SET EXERCISE:
Format the material from the line with "Screen dimensions: 1000x642" up to and including the last line as a Markdown table with the columns n and Line, giving each line its row number and skipping blank lines. Leave the pictures out.

Source data:
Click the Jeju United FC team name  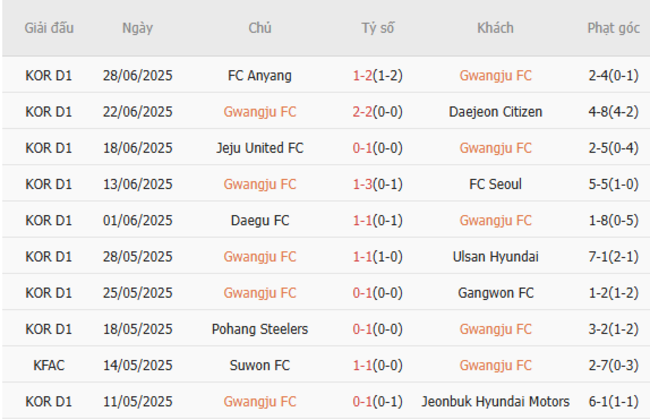click(x=260, y=148)
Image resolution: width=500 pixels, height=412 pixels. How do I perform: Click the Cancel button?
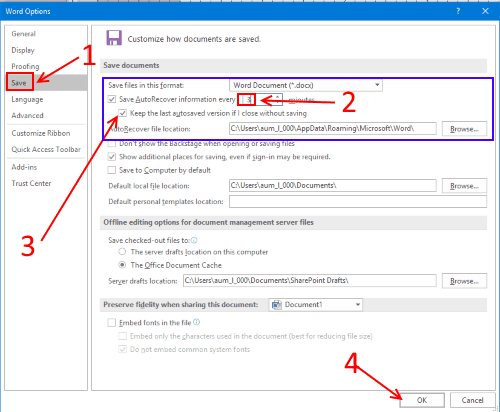pyautogui.click(x=472, y=400)
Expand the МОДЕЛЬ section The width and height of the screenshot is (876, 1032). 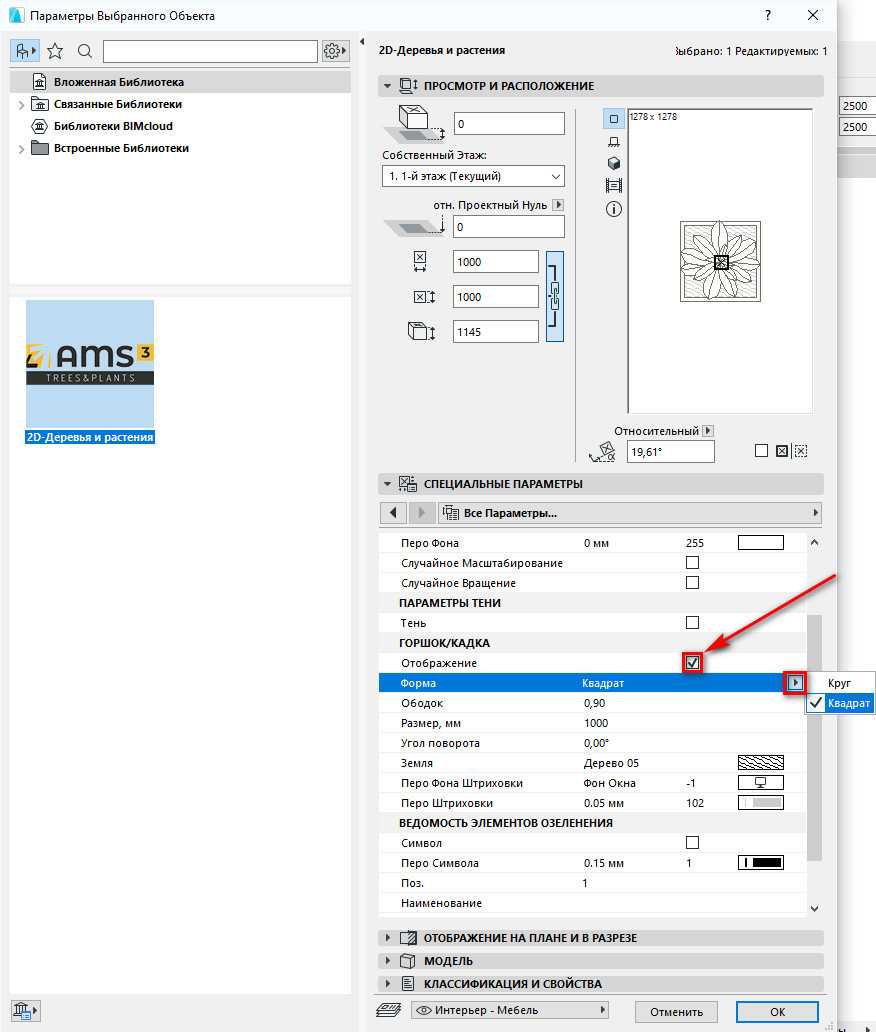point(387,961)
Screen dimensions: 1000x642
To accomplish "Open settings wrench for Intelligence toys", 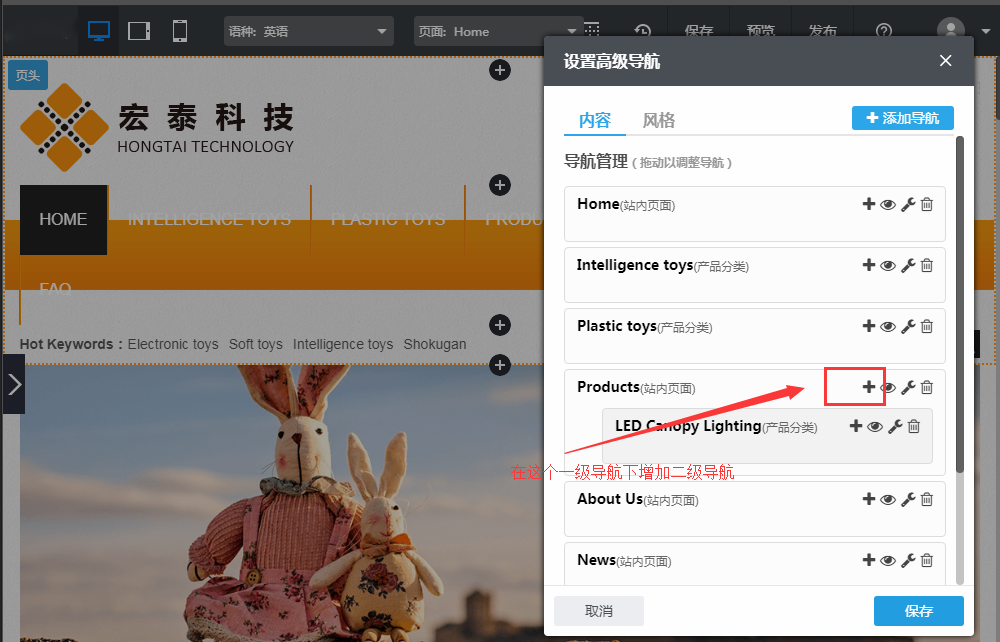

ANSWER TO THIS EXERCISE:
| n | Line |
|---|---|
| 1 | Screen dimensions: 1000x642 |
| 2 | To accomplish "Open settings wrench for Intelligence toys",  |